● **Work to complete**: Every line in the listing below from the one with "Task: Open the" through the one with "Screen dimensions: 1400x500" is to be reproduced exactly, both ends included; leave out the rest.

● **Task material**:
==*==

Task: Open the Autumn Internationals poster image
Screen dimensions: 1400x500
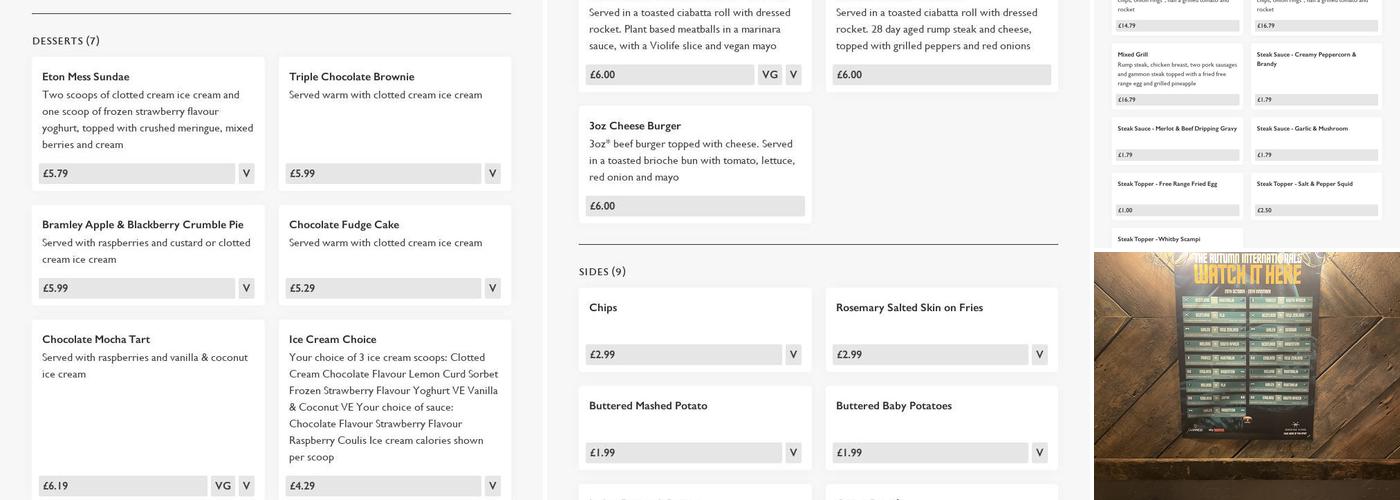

==*==

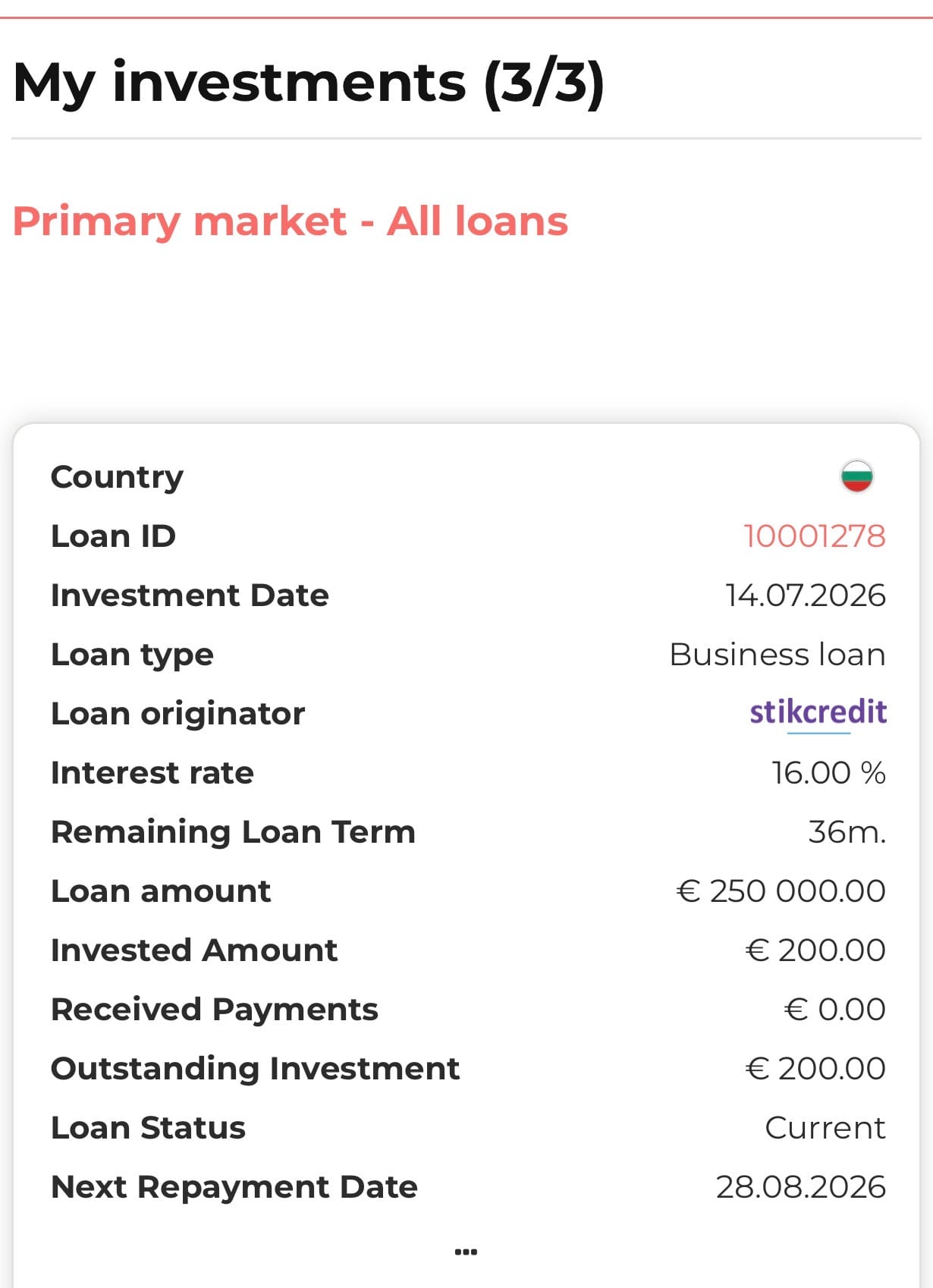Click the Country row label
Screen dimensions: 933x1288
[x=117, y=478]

==*==

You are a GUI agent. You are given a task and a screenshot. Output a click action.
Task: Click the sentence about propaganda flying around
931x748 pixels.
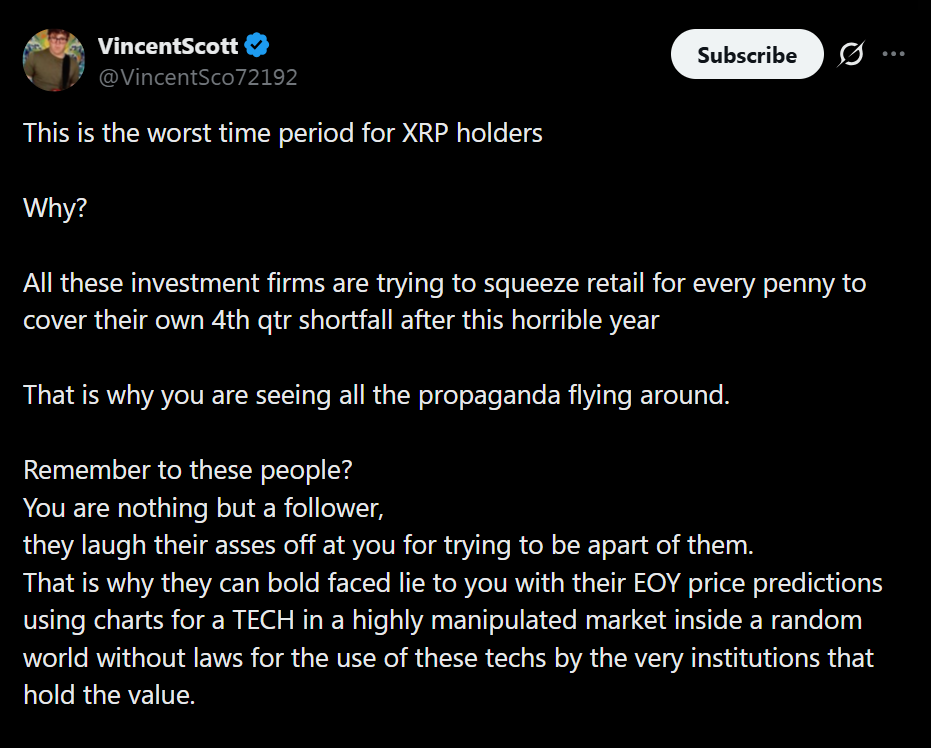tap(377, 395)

==*==

● **Answer for the task**:
Task: Open the Autumn Internationals poster image
Screen dimensions: 1400x500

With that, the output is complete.